I am trying to Parse from a website. I am stuck. I will provide the XML below. It is coming from a webiste. I have two questions. What is the best way to read xml from a website
Take a look at your code:
document = ('http://www.newyorkfed.org/markets/omo/dmm/fftoXML.cfm?type=daily''r')
web = urllib.urlopen(document)
get_web = web.read()
xmldoc = minidom.parseString(document)
I'm not sure you have document correct unless you want http://www.newyorkfed.org/markets/omo/dmm/fftoXML.cfm?type=dailyr
because that's what you'll get (the parens group in this case and strings listed next to each other automatically concatenate).

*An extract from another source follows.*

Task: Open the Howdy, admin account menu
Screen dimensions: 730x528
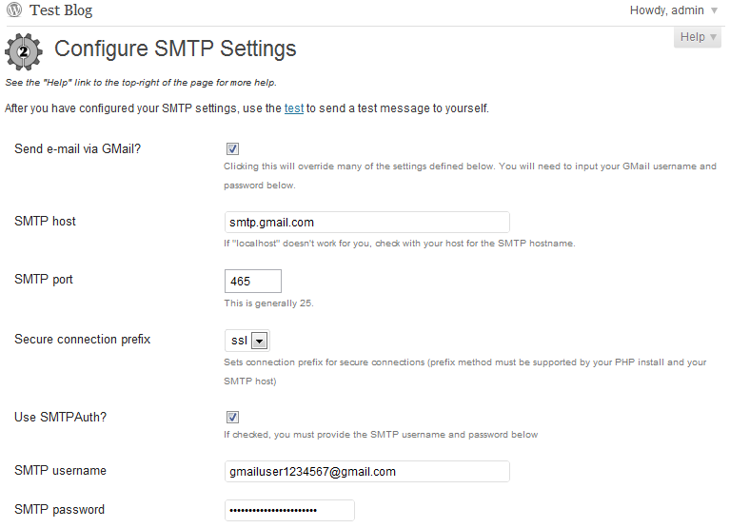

After that you do some work to create get_web but then you don't use it in the next line. Instead you try to parse your document
which is the url...
Beyond that, I would totally suggest you use ElementTree, preferably lxml's ElementTree (http://lxml.de/). Also, lxml's etree parser takes a file-like object which can be a urllib object. If you did, after straightening out the rest of your doc, you could do this:
from lxml import etree
from io import StringIO
import urllib
url = 'http://www.newyorkfed.org/markets/omo/dmm/fftoXML.cfm?type=daily'
root = etree.parse(urllib.urlopen(url))
for obs in root.xpath('/ff:DataSet/ff:Series/ff:Obs'):
price = obs.xpath('./base:OBS_VALUE').text
print(price)
If you wanted to stick with xml.dom.minidom, try this...
from xml.dom import minidom
import urllib
url_str = 'http://www.newyorkfed.org/markets/omo/dmm/fftoXML.cfm?type=daily'
xml_str = urllib.urlopen(url_str).read()
xmldoc = minidom.parseString(xml_str)
obs_values = xmldoc.getElementsByTagName('base:OBS_VALUE')
# prints the first base:OBS_VALUE it finds
print obs_values[0].firstChild.nodeValue
# prints the second base:OBS_VALUE it finds
print obs_values[1].firstChild.nodeValue
# prints all base:OBS_VALUE in the XML document
for obs_val in obs_values:
print obs_val.firstChild.nodeValue
However, if you want to use lxml, use underrun's solution. Also, your original code had some errors. You were actually attempting to parse the document variable, which was the web address. You needed to parse the xml returned from the website, which in your example is the get_web variable.